SUPPLIED DATA Start Marker

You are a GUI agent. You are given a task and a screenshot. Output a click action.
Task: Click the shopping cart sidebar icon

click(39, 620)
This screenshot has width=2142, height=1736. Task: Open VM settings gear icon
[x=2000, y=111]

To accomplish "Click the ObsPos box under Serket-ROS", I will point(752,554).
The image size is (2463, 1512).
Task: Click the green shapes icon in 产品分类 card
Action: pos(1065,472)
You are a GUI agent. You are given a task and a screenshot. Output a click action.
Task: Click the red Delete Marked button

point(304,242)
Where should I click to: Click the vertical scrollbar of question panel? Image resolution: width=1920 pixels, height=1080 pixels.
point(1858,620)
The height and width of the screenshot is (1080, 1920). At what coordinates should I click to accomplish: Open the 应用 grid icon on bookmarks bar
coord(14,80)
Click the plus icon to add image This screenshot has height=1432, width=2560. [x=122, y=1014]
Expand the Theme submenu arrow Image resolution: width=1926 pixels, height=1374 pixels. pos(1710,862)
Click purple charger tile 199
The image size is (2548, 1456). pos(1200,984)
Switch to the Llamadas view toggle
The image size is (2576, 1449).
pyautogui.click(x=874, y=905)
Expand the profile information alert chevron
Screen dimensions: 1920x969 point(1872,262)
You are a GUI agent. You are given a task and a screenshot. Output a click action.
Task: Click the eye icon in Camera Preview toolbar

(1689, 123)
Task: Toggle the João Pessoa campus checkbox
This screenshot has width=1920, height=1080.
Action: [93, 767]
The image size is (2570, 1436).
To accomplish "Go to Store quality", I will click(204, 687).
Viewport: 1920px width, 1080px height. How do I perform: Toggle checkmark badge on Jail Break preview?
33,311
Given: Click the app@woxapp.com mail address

SUPPLIED DATA End Marker

YOUR OBJECTIVE => Your task is to reproduce the full listing exactly.

COMPLETED TASK =>
You are a GUI agent. You are given a task and a screenshot. Output a click action.
Task: Click the shopping cart sidebar icon

click(39, 620)
This screenshot has width=2142, height=1736. Task: Open VM settings gear icon
[x=2000, y=111]

To accomplish "Click the ObsPos box under Serket-ROS", I will point(752,554).
The image size is (2463, 1512).
Task: Click the green shapes icon in 产品分类 card
Action: pos(1065,472)
You are a GUI agent. You are given a task and a screenshot. Output a click action.
Task: Click the red Delete Marked button

point(304,242)
Where should I click to: Click the vertical scrollbar of question panel? Image resolution: width=1920 pixels, height=1080 pixels.
point(1858,620)
The height and width of the screenshot is (1080, 1920). At what coordinates should I click to accomplish: Open the 应用 grid icon on bookmarks bar
coord(14,80)
Click the plus icon to add image This screenshot has height=1432, width=2560. [x=122, y=1014]
Expand the Theme submenu arrow Image resolution: width=1926 pixels, height=1374 pixels. pos(1710,862)
Click purple charger tile 199
The image size is (2548, 1456). pos(1200,984)
Switch to the Llamadas view toggle
The image size is (2576, 1449).
pyautogui.click(x=874, y=905)
Expand the profile information alert chevron
Screen dimensions: 1920x969 point(1872,262)
You are a GUI agent. You are given a task and a screenshot. Output a click action.
Task: Click the eye icon in Camera Preview toolbar

(1689, 123)
Task: Toggle the João Pessoa campus checkbox
This screenshot has width=1920, height=1080.
Action: [93, 767]
The image size is (2570, 1436).
To accomplish "Go to Store quality", I will click(204, 687).
Viewport: 1920px width, 1080px height. How do I perform: Toggle checkmark badge on Jail Break preview?
33,311
Given: Click the app@woxapp.com mail address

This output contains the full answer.